Perceptually Guided 3DGS Streaming and Rendering for Mixed Reality

Recent breakthroughs in radiance fields, particularly 3D Gaussian Splatting (3DGS), have unlocked real-time, high-fidelity rendering of complex environments, boosting broad applications. However, the stringent requirements of mixed reality (MR), including high refresh rates, high-resolution stereo rendering, and limited computing, remain beyond the reach of current 3DGS methods. Meanwhile, the wide field-of-view design of MR displays, which mimics natural human vision, offers a unique opportunity to exploit the limitations of the human visual system to reduce computation overhead without compromising perceived rendering quality.To this end, we propose a perception-guided, continuous level-of-detail (LOD) framework for 3DGS that maximizes perceived quality under given compute resources.
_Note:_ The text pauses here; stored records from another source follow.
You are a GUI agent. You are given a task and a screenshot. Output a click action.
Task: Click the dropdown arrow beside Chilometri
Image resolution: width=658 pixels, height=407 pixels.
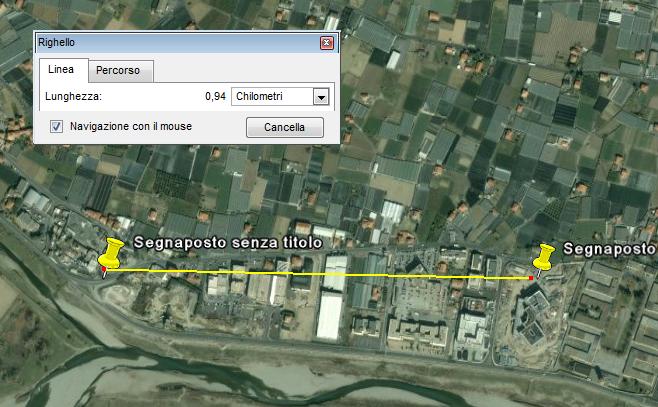[321, 97]
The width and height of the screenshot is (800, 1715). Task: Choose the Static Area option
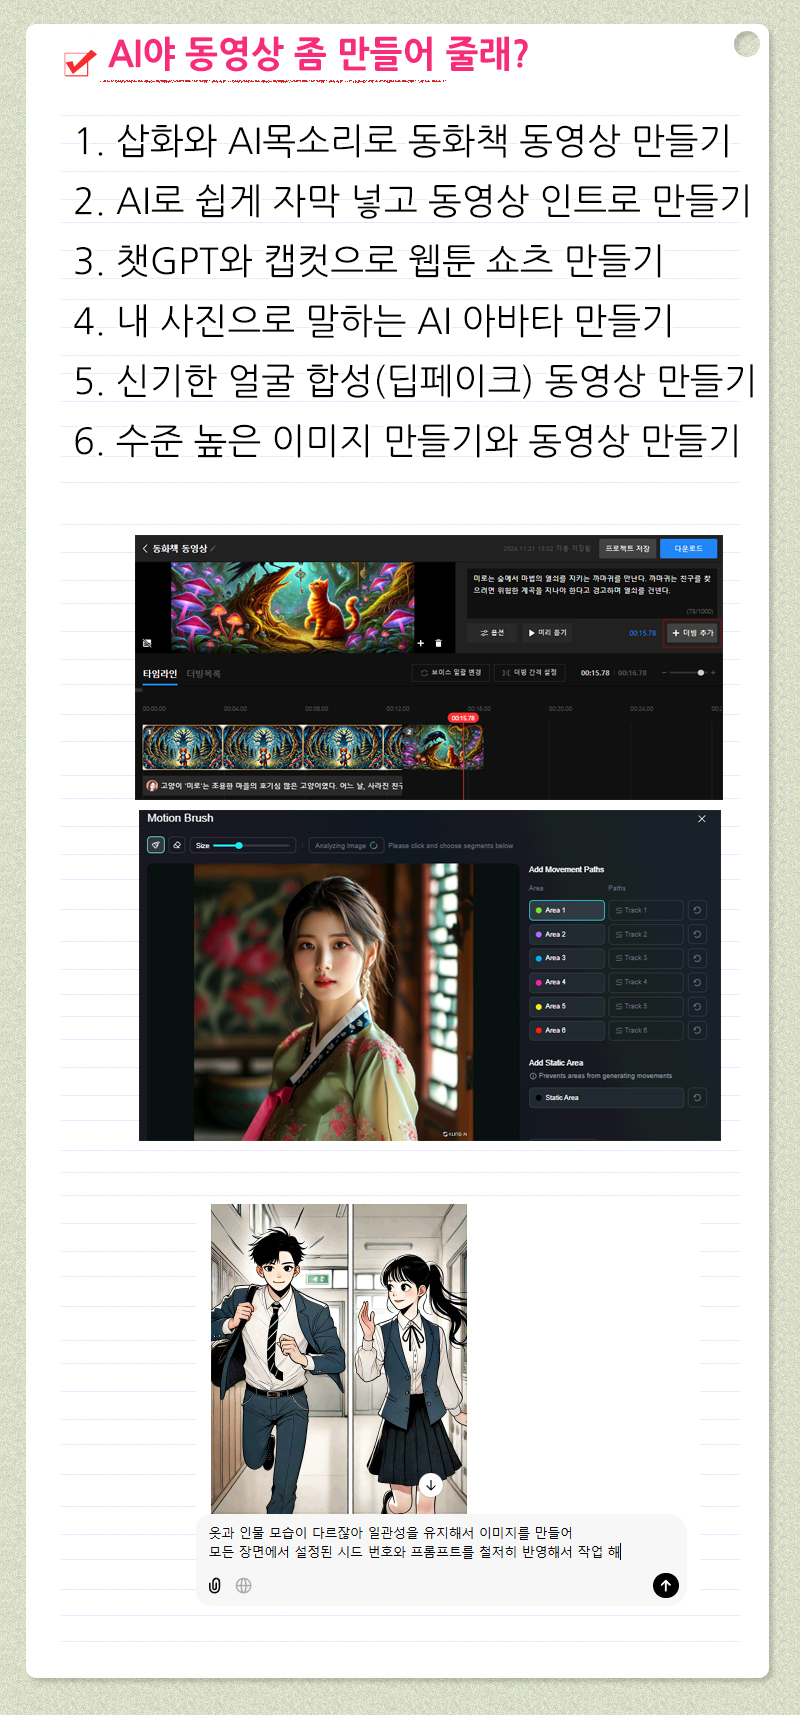point(606,1097)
We distill a visual quality metric, which encodes the spatial, temporal, and peripheral characteristics of human visual perception, into a lightweight, gaze-contingent model that predicts and adaptively modulates the LOD across the user's visual field based on each region's contributions to perceptual quality. This resource-optimized modulation, guided by both scene content and user gaze behavior, enables significant runtime acceleration with minimal loss in perceived visual quality. To support low-power, untethered MR setups, we introduce an edge-cloud rendering framework that partially offloads computation to the cloud, further reducing overhead on the edge device. Objective metrics and MR user study evidence that, compared to vanilla and foveated LOD baselines, our method achieves superior trade-offs between computational efficiency and perceptual quality.